The work stems from material developed for a masters’ level course at the University of Warwick and developed subsequently through work with senior executives at the Oxford Centre for Management Studies.
The conceptual weft and warp, which enables the fabric of a complex situation to be understood, can be expressed in many ways. Consequently, there could be many alternative structures for the book. The one chosen starts with the relevant theoretical concepts drawn from organizational behavioural, quantitative and communication theories and from the concepts of management information. Subsequently these theoretical ideas are exposed to operational issues – the management of information and the development of information and control systems.
Traditionally the development of management control systems could be considered a specialist function: today all managers are involved. Functional orientations need widening to meet organization wide demands for information. New bodies of knowledge are now available. Computers and modelling technology are only a small part of the answer. They must be matched by an ability to conceptualize, to understand what the organization is striving to achieve, and how it uses information. The need is for managers capable of causing change, rather than merely reacting to it. Such managers must be capable of thinking deeply about their organizations and perceive information needs. System development must be set in the overall organizational context. There is as much need for new organizational structure as computer assisted systems, to meet contemporary issues and opportunities.

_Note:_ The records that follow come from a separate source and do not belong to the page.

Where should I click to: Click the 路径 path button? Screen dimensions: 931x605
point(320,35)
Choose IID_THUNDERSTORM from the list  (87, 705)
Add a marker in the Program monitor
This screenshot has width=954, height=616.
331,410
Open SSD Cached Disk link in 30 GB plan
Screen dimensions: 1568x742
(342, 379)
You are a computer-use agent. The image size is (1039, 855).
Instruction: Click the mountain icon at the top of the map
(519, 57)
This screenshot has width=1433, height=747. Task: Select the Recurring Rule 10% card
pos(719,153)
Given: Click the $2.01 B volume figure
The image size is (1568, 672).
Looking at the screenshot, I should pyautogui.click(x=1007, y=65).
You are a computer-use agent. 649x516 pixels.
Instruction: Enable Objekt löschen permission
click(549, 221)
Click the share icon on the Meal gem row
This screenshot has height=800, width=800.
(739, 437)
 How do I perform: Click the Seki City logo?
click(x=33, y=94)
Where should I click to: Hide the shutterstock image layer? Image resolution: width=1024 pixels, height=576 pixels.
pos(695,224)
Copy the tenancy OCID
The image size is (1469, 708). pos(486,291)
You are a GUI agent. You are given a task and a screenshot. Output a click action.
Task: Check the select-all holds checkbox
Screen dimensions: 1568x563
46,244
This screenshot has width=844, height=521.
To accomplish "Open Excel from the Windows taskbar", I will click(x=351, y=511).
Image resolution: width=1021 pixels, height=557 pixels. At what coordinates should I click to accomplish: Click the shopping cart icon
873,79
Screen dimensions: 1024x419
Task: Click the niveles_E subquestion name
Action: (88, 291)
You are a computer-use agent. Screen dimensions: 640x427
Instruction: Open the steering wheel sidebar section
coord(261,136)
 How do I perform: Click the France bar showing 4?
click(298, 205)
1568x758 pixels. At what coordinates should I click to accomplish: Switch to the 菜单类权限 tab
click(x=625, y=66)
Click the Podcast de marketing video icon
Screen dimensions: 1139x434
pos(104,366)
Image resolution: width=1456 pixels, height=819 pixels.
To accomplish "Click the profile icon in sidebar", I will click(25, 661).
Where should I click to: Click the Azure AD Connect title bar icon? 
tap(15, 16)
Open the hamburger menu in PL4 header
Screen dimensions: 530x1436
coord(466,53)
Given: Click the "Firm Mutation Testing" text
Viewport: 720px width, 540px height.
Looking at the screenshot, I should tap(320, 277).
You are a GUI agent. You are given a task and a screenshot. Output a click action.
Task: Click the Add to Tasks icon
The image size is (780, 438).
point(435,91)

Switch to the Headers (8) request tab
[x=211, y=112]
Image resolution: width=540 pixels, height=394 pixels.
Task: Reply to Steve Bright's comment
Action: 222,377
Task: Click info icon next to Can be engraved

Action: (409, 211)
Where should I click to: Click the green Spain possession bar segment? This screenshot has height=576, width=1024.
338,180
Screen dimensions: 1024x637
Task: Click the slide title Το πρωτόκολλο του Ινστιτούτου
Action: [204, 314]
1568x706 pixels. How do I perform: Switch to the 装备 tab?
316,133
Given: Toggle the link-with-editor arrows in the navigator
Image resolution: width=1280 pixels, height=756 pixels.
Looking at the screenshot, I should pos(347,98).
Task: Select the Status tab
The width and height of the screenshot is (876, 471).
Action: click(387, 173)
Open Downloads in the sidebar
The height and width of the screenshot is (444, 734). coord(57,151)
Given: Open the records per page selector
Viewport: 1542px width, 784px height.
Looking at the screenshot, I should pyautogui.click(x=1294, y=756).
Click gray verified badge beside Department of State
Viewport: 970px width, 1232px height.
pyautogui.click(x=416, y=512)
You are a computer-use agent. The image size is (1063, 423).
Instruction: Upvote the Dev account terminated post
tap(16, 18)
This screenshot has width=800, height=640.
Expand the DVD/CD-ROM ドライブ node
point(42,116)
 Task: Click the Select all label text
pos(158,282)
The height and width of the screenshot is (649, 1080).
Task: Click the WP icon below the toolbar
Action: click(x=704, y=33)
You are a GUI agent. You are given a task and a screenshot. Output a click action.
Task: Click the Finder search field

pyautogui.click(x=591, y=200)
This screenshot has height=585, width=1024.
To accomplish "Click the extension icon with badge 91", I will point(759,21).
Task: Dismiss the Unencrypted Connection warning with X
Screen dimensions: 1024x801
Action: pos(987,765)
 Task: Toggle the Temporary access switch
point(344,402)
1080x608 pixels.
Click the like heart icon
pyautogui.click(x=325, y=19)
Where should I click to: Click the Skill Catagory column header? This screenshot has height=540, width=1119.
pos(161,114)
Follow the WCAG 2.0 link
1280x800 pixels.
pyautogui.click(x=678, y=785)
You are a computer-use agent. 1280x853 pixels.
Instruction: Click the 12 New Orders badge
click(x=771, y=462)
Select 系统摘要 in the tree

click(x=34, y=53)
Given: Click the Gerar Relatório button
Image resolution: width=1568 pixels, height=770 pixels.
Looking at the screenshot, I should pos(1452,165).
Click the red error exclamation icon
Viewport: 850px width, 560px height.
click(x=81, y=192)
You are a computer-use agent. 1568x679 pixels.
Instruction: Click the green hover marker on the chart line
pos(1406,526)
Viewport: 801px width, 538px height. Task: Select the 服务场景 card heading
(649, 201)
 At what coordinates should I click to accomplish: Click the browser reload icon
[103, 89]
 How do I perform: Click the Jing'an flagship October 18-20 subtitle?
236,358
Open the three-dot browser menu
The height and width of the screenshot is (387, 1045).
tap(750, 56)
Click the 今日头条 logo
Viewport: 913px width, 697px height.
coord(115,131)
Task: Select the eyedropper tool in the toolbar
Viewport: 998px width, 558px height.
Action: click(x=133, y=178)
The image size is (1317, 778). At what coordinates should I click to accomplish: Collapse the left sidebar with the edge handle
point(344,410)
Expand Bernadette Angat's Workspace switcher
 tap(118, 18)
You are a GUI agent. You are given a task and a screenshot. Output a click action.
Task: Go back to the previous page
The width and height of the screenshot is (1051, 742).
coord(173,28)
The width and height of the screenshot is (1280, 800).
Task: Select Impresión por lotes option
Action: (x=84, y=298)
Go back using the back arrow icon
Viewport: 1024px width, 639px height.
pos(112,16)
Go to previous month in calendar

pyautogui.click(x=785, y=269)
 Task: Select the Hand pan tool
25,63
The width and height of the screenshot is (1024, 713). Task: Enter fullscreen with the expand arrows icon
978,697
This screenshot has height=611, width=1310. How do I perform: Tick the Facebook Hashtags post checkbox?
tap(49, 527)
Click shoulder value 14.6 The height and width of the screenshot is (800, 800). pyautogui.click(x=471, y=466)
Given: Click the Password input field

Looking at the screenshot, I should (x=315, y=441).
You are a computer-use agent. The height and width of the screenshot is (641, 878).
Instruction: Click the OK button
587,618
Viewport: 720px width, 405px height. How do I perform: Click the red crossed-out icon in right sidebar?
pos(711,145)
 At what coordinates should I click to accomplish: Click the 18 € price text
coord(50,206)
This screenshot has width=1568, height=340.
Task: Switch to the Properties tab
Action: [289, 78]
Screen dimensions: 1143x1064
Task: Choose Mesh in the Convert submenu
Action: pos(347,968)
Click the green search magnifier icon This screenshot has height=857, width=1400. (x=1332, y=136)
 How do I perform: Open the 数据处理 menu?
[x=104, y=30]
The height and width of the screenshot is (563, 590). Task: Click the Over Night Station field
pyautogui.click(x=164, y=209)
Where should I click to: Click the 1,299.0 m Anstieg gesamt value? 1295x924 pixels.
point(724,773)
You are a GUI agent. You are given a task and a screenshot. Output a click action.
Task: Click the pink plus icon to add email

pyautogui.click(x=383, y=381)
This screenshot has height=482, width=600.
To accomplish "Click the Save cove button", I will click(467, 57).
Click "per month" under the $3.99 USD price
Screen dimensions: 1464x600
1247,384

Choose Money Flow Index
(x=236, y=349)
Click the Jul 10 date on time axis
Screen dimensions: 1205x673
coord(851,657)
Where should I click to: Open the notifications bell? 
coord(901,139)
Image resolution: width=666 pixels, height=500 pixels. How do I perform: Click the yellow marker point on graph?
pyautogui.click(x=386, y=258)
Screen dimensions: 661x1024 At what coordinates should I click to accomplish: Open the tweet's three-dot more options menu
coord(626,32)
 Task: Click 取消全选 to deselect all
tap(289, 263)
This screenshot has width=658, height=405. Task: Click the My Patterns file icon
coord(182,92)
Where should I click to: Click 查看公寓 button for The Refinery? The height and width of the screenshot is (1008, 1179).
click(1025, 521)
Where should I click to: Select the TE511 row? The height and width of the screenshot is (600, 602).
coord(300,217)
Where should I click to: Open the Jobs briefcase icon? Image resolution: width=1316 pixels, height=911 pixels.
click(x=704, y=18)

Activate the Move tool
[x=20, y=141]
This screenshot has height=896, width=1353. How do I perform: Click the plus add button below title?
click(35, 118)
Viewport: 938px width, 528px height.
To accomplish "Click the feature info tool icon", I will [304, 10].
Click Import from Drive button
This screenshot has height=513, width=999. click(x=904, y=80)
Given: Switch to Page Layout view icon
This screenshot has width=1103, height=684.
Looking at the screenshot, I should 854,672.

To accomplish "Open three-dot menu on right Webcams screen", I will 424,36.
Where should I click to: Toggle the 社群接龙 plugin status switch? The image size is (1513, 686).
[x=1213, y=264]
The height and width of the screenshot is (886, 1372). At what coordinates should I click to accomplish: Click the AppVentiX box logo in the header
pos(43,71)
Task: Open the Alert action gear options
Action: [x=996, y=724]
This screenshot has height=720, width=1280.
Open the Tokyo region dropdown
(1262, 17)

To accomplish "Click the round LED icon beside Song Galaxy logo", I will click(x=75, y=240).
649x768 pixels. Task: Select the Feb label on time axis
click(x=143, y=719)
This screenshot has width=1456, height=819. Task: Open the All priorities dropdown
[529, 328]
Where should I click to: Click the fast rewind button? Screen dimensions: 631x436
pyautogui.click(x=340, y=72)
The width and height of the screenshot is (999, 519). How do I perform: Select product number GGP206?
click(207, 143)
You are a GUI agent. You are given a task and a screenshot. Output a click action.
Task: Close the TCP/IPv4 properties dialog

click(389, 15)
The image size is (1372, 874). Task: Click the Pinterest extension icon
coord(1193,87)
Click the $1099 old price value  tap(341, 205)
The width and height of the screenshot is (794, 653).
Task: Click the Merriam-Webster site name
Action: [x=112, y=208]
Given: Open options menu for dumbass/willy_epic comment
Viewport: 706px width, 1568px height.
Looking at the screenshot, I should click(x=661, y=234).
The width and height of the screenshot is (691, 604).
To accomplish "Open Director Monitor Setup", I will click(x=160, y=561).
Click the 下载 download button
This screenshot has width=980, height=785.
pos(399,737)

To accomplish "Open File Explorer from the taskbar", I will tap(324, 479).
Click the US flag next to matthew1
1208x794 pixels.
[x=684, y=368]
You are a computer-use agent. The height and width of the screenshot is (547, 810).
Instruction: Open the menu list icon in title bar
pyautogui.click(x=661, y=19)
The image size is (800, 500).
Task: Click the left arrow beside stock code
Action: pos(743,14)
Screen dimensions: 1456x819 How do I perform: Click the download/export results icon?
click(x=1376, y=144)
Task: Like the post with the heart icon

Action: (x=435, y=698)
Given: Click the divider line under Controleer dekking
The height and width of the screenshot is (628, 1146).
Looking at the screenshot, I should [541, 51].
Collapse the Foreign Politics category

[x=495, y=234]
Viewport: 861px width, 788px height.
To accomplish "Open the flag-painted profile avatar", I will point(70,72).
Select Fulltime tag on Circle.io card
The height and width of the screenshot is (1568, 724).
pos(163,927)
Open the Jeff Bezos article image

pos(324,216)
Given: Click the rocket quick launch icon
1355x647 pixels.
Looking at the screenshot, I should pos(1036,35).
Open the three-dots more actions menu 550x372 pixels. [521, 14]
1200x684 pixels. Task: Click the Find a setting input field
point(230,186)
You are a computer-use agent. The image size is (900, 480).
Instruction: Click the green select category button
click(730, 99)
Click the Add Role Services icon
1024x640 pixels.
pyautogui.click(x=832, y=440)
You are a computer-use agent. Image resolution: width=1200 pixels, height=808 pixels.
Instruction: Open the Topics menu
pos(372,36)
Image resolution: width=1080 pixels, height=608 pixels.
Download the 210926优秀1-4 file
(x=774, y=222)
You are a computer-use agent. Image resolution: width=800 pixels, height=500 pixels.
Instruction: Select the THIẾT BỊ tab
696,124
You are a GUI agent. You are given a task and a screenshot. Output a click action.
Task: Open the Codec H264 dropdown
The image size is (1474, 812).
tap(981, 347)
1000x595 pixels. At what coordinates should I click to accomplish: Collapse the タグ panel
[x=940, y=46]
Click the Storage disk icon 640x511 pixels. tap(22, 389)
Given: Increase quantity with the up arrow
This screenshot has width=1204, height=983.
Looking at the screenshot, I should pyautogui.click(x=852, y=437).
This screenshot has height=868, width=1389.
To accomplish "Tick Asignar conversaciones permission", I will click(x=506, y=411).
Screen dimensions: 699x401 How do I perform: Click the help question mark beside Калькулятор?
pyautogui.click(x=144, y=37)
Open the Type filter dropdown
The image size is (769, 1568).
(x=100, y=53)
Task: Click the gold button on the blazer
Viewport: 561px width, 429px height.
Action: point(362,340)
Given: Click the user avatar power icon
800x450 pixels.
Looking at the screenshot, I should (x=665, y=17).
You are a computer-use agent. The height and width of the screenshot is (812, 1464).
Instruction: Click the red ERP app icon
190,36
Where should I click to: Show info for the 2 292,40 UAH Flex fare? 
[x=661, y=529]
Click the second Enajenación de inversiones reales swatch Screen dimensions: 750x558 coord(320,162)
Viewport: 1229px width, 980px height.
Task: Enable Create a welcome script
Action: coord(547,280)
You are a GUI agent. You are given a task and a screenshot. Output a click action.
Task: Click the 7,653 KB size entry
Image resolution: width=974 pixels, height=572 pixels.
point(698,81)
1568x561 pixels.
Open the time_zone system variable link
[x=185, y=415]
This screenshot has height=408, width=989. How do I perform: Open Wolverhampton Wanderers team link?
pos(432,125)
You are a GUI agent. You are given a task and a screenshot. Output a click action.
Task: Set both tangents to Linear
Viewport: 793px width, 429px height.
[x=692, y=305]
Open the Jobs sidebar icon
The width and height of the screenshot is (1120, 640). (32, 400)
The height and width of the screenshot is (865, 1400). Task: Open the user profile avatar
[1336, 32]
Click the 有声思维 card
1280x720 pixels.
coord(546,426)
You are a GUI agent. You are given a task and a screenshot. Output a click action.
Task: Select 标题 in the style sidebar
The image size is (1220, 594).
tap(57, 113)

The systems expert and the computer man, despite their technical skills, are sometimes insensitive to the human and organizational implications of their activities and to the problems causes by causing change. Thus the study of information and control systems is necessary for both manager, who must increasingly be in need of information, and the systems expert, who is increasingly involved in its supply. There is no simple, all pervasive theory to explain management information and control – anymore than there are panaceas for changing men and organizations. To achieve high aims, organizations need managers able to control increasing complexity, scale and change, who also have the perceptions to imagine new strategies, systems and structures. The overall purpose of this book is to contribute to that process.
Preface to the second edition
In the six years since the publication of the first edition the underlying technology of computers and communications has changed dramatically. The development of minis and micros, communication networks, important data-based information services, and a galaxy of office automation opportunities have added new dimensions to the issues facing management. Moreover, the organization of the data-processing and information functions have evolved significantly. Such developments are reflected in the new edition. Significantly however, the need for education and training in the field remain as urgent as ever.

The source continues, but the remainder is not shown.